In [2]:
pip install pandas matplotlib seaborn plotly

Defaulting to user installation because normal site-packages is not writeable
Looking in links: /usr/share/pip-wheels
Note: you may need to restart the kernel to use updated packages.


In [1]:
# COVID-19 Global Data Tracker


# Import necessary libraries
import pandas as pd
import matplotlib.pyplot as plt
import seaborn as sns
import plotly.express as px

# Load dataset
df = pd.read_csv("owid-covid-data.csv")

# Display first few rows
df.head()

FileNotFoundError: [Errno 2] No such file or directory: 'owid-covid-data.csv'

In [None]:
# Check column names
print(df.columns)

# Check for missing values
print(df.isnull().sum())

# Convert 'date' to datetime format
df['date'] = pd.to_datetime(df['date'])

# Selecting relevant columns
df = df[['date', 'location', 'total_cases', 'total_deaths', 'new_cases', 'new_deaths', 'total_vaccinations']]

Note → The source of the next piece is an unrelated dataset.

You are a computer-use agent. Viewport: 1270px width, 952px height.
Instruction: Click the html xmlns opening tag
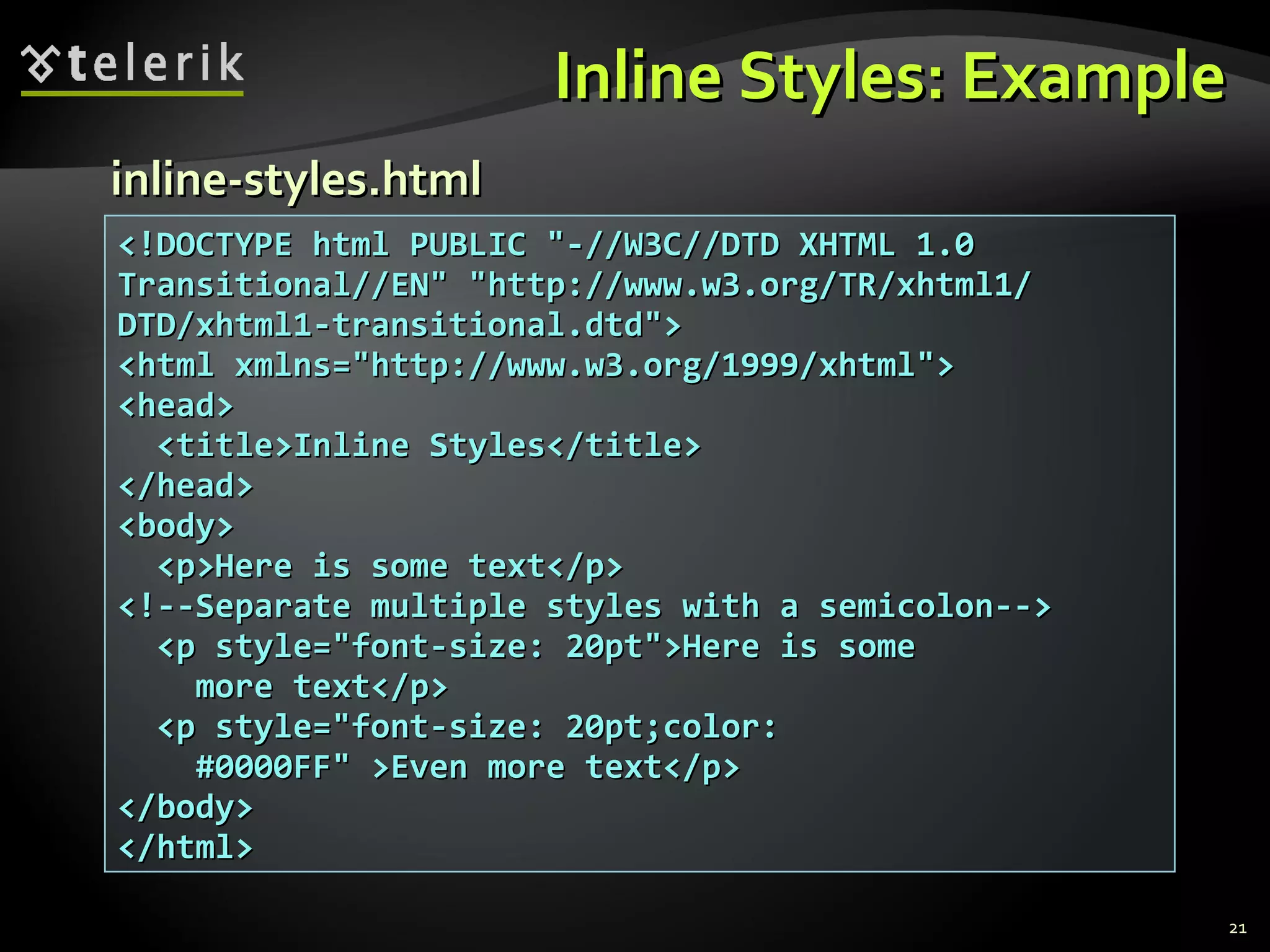point(535,366)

# Fill missing numerical values with interpolation
df.fillna(method='ffill', inplace=True)

# Filter dataset for specific countries (Kenya, USA, India)
selected_countries = ['Kenya', 'United States', 'India']
df_filtered = df[df['location'].isin(selected_countries)]

# Display cleaned dataset
df_filtered.head()

In [None]:
import matplotlib.pyplot as plt
# Basic statistics
print(df_filtered.describe())

# Plot total cases over time
plt.figure(figsize=(10,5))
sns.lineplot(x='date', y='total_cases', hue='location', data=df_filtered)
plt.title("COVID-19 Cases Over Time")
plt.xlabel("Date")
plt.ylabel("Total Cases")
plt.legend(title="Country")
plt.show()

# Compare death rates
df_filtered['death_rate'] = df_filtered['total_deaths'] / df_filtered['total_cases']

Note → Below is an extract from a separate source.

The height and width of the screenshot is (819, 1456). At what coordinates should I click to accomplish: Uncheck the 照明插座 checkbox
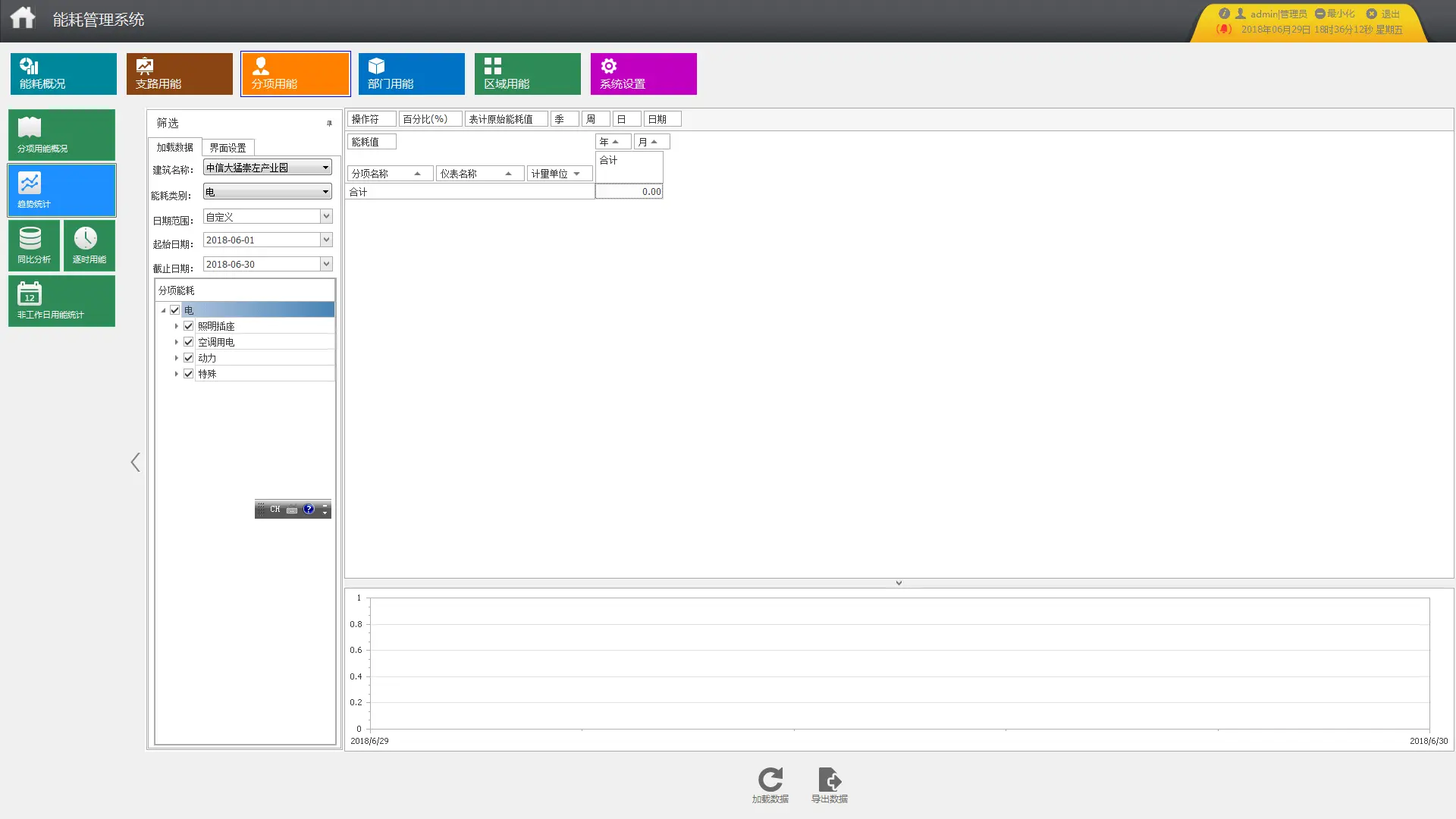click(x=189, y=326)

plt.figure(figsize=(10,5))
sns.lineplot(x='date', y='death_rate', hue='location', data=df_filtered)
plt.title("COVID-19 Death Rates Over Time")
plt.xlabel("Date")
plt.ylabel("Death Rate")
plt.legend(title="Country")
plt.show()

In [None]:
plt.figure(figsize=(10,5))
sns.lineplot(x='date', y='total_vaccinations', hue='location', data=df_filtered)
plt.title("Total Vaccinations Over Time")
plt.xlabel("Date")
plt.ylabel("Total Vaccinations")
plt.legend(title="Country")
plt.show()

# Pie chart of vaccinations for latest available date
latest_data = df_filtered[df_filtered['date'] == df_filtered['date'].max()]
fig = px.pie(latest_data, values='total_vaccinations', names='location', title="Vaccination Progress Distribution")
fig.show()

In [None]:
# Plot COVID-19 cases on a world map using plotly
latest_data = df[df['date'] == df['date'].max()]
fig = px.choropleth(latest_data, locations="location", locationmode="country names",
                    color="total_cases", hover_name="location",
                    title="COVID-19 Cases Around the World", color_continuous_scale="Reds")
fig.show()

In [None]:
# Key insights
insights = [
    "India had a steep rise in COVID-19 cases during the Delta variant surge.",
    "The United States had one of the fastest vaccination rollouts globally.",
    "Kenya showed a slower but steady vaccination progress.",
    "Death rates dropped significantly after vaccination campaigns began."
]

for i, insight in enumerate(insights, 1):
    print(f"{i}. {insight}")

1. India had a steep rise in COVID-19 cases during the Delta variant surge.
2. The United States had one of the fastest vaccination rollouts globally.
3. Kenya showed a slower but steady vaccination progress.
4. Death rates dropped significantly after vaccination campaigns began.